To observe newly initiated granules, chloroplasts were further de-starched by exposing plants to a 4-h extension of the night. We repeated the SBF-SEM analysis, sampling after the long night and 15 min, 30 min, and 8 h into the day (Fig. 1f–j). Image stacks were manually segmented to delineate the starch-containing pockets and their respective starch granules at different time points. The image segmentation yielded the number of starch granules per chloroplast, the number of pockets, and the number of granules per pocket (cluster size) (Fig. 2). As expected, chloroplasts contained no starch granules after 16-h darkness, but each chloroplast had several regions where the stroma was less electron-dense and floccular in appearance (Fig. 1f, Supplementary Fig. 1 arrowheads; Supplementary Movie 4). When exposed to light for 15 min, some of these regions (on average, five per chloroplast) contained starch granule initials (Fig. 1g, j). Occasionally there was a single granule initial, but usually a cluster was observed (with an average of 4.1 initials, with one pocket exceptionally containing 28 initials: Fig. 2a–d; Supplementary Movie 1). After 30 min light, the number of pockets was unchanged, but the diameter of the granules had enlarged, many had an irregular appearance, and the average number of granule initials per cluster had decreased to 3.1 (Fig. 1h; Fig. 2a–d; Supplementary Movie 2). After 8 h light, chloroplasts contained regular lenticular (oblate spheroid) granules, occupying more pockets than earlier in the day (11 on average). At this time there were more granules per chloroplast than after 30 min (averages of 20 and 16, respectively), but the cluster size had decreased further (on average, 1.9, with typically just one or two; Fig. 1i; Fig. 2a–d; Supplementary Movie 3). Interestingly, when there was more than one granule per stromal space, the abutting surfaces were flat (e.g., Fig. 1i, arrowhead). We computed the total surface area and starch volume for each chloroplast and derived the surface-to-volume ratio. As expected, surface area and volume both increased at the later time points, while the surface area-to-volume ratio declined (Fig. 2e).
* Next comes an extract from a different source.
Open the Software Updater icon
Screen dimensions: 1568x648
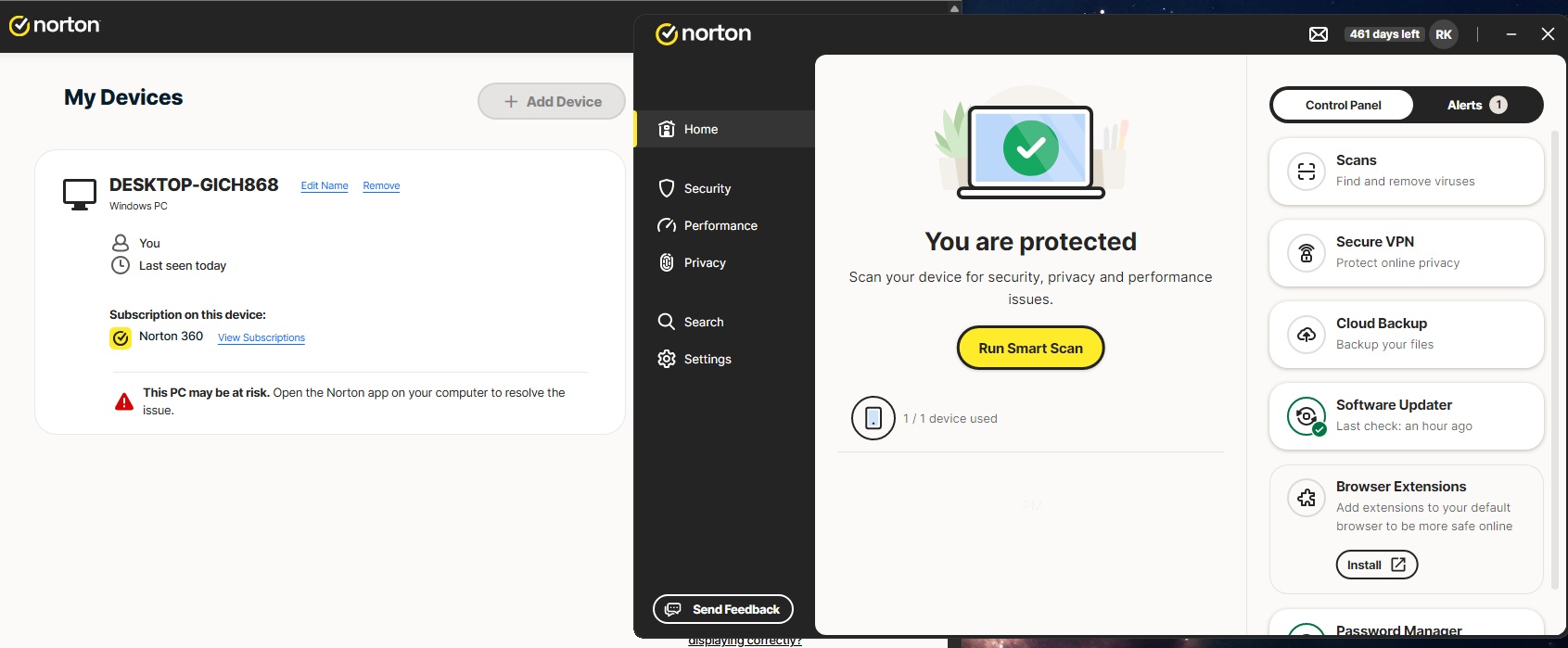(x=1307, y=416)
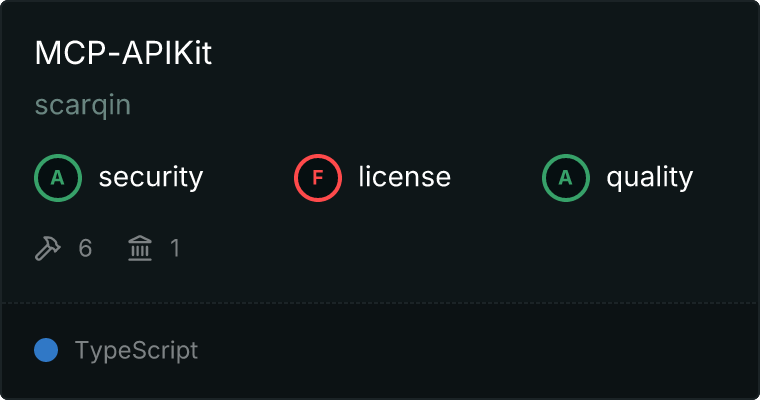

Coalescence and anisotropic growth of starch granules
The fact that granule number per chloroplast was highest after 15 min light (on average, >20) and decreased by ~50% after 30 min light without a change in the number of starch-containing pockets suggests that either some starch granule initials are degraded again, or granule initials coalesced as starch synthesis proceeded. The irregular appearance of granules after 30 min is suggestive of the latter, implying that granules can have multiple initiations. Furthermore, the fact that after 8 h light, the numbers of both starch granules and starch-containing pockets increased suggests that new granules continued to be initiated during the day.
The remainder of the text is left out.